▶ _Short problem_
Could you give the listing below as a JSON list of strings, one string per line, with blank lines and pictures left out?

--- start Records provided ---

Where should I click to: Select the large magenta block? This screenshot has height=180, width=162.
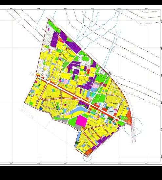pyautogui.click(x=82, y=121)
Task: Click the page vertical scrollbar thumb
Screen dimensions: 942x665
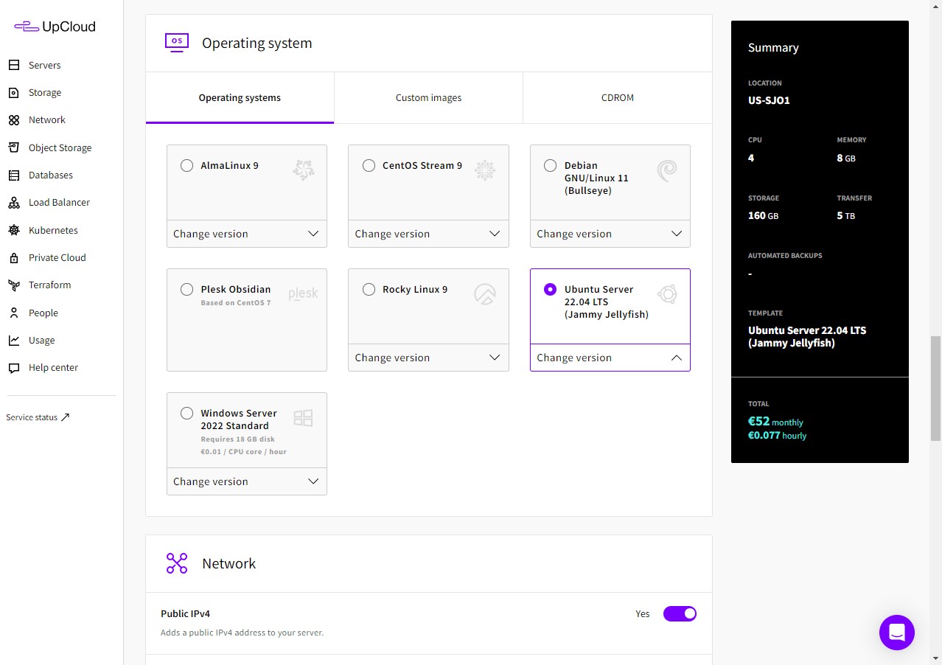Action: tap(935, 388)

--- end Records provided ---

▶ _Exercise solution_
[
  "Where should I click to: Select the large magenta block? This screenshot has height=180, width=162.",
  "pyautogui.click(x=82, y=121)",
  "Task: Click the page vertical scrollbar thumb",
  "Screen dimensions: 942x665",
  "Action: tap(935, 388)"
]